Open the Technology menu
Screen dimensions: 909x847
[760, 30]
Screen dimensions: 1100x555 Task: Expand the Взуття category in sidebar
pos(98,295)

• _Work instructions_
Returned text must match every record word for word.

• _Output for this exercise_
Open the Technology menu
Screen dimensions: 909x847
[760, 30]
Screen dimensions: 1100x555 Task: Expand the Взуття category in sidebar
pos(98,295)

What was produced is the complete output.